Copy the full listing exactly.

[Dataset Boundary: Start]

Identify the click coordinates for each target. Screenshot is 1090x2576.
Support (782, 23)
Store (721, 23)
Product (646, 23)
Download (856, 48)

[Dataset Boundary: End]

__Response to this task__
Identify the click coordinates for each target. Screenshot is 1090x2576.
Support (782, 23)
Store (721, 23)
Product (646, 23)
Download (856, 48)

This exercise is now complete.